Make an exact copy of all the entries, but do not reproduce the pictures.

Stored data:
"""

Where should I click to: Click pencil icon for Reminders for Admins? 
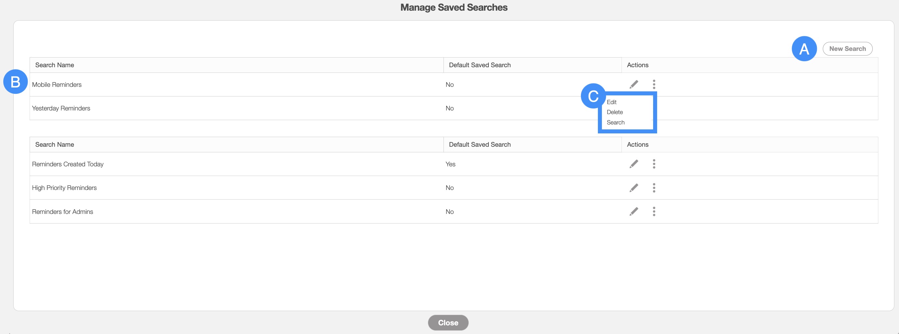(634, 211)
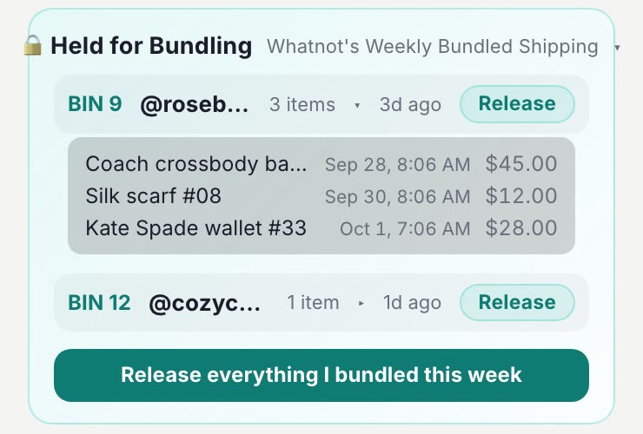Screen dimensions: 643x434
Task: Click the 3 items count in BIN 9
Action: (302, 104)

"""

* ANSWER BELOW *
Where should I click to: Click pencil icon for Reminders for Admins? 
(634, 211)
Screen dimensions: 643x434
Task: Click the 3 items count in BIN 9
Action: (302, 104)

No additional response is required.